Note: All major assignments - unless otherwise indicated - are required to adhere to standard APA formatting (Purdue OWL - APA Format). More information (formatting details, etc.) about these major assignments will be provided as we move forward during the semester. Be sure to check this link on the sidebar for current information about requirements and due dates, and as always, feel free to contact me with any questions or concerns about these assignments.
Literacy Narrative (LN)
"Shitty First Draft": Due Sunday, 9/20 by MIDNIGHT - Late drafts will not be accepted.
Final Draft: Due Thursday, 9/24.
What is it? Your literacy narrative tells the story of your development as a writer and a reader, through an autobiographical exploration of the most impactful past literacy experiences – both good and bad – that molded you into the writer and reader you are today. None of us are “born” writers! Instead, according to scholar Deborah Brandt, we all develop our literacy through the aid of literacy sponsors including family members, teachers, favorite authors, and even institutions such as the government.
Why am I writing this? The purpose of this narrative is not merely to tell a “story.” This assignment requires you to think critically about yourself as a writer and reader. I want to see a thoughtful, reflective analysis of your literacy history and experiences, drawing upon what you have learned through course readings, written reflections, and class discussions.
Midterm Reflection Portfolio (MT Portfolio)
Portfolio is due to my mailbox (in FC 113) by Friday, 10/2.
What is it? The midterm reflection portfolio asks you to reflect on your learning throughout the first half of this semester. You are tasked with focusing on your learning as a process: as a series of learning experiences that have thus far informed your learning practices in this semester. For this portfolio, you will provide evidence that you feel best represents your learning experiences, and write an insightful and reflective letter (or introduction) to your portfolio that provides adequate context – informs your reader why you’ve created this portfolio, and its purpose in regard to you assessing your learning – and engages your reader’s interest in your learning process.
Discourse Community Ethnography (DCE)
A sample Literature Review can be found on the Class Plans page for Thursday, October 22.
What is a discourse community? “The term discourse community identifies a grouping of people who share common language norms, characteristics, patterns, or practices as a consequence of their ongoing communications and identification with each other.” (Bazerman, n.d.)
What is the assignment? For this assignment, you will choose one politically charged event or campaign that has recently gained attention in media, “reverse engineer” the event or campaign in order to discover which politically-oriented discourse communities make up its primary participants, and choose ONE of these discourse communities to focus on for your final research project. You will then conduct further ethnographic research to find a preliminary answer to this research question:
What are the goals and characteristics of this discourse community?

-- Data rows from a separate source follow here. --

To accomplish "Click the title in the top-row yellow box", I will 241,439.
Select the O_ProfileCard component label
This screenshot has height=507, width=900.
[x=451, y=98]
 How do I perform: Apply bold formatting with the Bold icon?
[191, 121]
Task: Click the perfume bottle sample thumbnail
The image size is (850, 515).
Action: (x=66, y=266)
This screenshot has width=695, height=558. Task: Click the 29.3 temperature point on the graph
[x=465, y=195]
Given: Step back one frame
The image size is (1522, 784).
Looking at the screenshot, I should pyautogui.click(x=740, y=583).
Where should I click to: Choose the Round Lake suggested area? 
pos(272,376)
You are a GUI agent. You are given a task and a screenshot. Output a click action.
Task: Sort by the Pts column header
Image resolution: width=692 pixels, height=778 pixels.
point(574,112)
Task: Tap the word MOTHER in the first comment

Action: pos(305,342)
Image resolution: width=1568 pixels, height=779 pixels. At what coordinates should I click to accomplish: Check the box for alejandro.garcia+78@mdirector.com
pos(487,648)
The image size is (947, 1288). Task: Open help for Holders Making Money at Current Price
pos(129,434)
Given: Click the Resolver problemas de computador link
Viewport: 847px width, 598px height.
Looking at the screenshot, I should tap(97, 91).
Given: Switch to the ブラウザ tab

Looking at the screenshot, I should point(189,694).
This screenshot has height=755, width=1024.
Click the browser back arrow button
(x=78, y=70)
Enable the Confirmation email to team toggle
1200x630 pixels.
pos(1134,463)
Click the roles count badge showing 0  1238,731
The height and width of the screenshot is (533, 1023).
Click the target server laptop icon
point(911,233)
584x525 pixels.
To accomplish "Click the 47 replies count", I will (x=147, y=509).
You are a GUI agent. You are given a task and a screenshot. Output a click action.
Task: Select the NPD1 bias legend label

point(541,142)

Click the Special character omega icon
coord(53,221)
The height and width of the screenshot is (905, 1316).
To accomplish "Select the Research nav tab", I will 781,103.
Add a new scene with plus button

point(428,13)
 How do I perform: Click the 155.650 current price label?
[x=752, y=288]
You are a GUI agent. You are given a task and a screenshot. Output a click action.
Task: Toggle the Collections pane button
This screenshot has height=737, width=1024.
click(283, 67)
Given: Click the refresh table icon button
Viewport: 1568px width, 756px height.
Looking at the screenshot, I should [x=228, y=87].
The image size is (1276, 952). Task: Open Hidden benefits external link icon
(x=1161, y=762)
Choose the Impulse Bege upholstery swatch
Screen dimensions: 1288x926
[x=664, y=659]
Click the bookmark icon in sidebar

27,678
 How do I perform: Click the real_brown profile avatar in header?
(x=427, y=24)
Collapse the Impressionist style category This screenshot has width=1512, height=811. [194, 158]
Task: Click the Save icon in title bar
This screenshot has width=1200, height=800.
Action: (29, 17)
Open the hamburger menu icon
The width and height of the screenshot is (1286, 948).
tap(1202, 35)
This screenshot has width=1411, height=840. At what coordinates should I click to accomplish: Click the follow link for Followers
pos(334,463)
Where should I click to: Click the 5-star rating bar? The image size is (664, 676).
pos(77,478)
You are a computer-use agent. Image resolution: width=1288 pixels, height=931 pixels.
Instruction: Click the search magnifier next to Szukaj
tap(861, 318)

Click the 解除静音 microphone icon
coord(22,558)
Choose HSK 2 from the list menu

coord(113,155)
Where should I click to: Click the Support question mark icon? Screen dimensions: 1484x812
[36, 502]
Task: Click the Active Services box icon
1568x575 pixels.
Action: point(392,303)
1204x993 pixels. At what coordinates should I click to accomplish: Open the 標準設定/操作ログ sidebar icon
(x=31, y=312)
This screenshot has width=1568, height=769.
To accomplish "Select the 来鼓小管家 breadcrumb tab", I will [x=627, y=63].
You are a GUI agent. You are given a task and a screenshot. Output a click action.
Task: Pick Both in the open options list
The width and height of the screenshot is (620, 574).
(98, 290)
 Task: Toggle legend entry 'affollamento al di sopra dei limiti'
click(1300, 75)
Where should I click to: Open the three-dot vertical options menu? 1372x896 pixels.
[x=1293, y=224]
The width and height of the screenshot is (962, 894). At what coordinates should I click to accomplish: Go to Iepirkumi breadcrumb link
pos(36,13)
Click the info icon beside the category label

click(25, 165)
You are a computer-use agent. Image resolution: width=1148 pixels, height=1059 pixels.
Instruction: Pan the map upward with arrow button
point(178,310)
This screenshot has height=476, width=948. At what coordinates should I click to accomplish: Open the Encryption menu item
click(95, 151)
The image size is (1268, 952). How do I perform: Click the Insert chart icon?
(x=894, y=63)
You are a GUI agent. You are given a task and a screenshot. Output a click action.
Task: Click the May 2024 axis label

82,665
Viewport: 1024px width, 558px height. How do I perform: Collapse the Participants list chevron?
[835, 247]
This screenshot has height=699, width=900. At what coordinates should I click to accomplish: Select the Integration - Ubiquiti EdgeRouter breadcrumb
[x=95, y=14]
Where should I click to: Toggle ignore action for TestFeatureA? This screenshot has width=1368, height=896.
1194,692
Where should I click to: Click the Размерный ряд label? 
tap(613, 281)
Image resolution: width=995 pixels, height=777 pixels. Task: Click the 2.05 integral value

You will write a report (paper) that answers your research question based on careful observation of your chosen discourse community. To observe this politically-oriented discourse community, you will use ethnographic research methods to collect and reflect on data.
Tentative due date: Midnight, Sunday 11/22
Final Reflection Portfolio (Final Portfolio)
Portfolio is due to my mailbox (in FC 113) by Friday, 11/20.
What is it? The Final Portfolio asks you to reflect on your learning process throughout the whole semester, from the first day of class until now. For this assignment, you will provide evidence of how your prior learning experiences in the course demonstrate your understanding of at least one of the Threshold Concepts of Writing Studies described on the course Syllabus (see sidebar).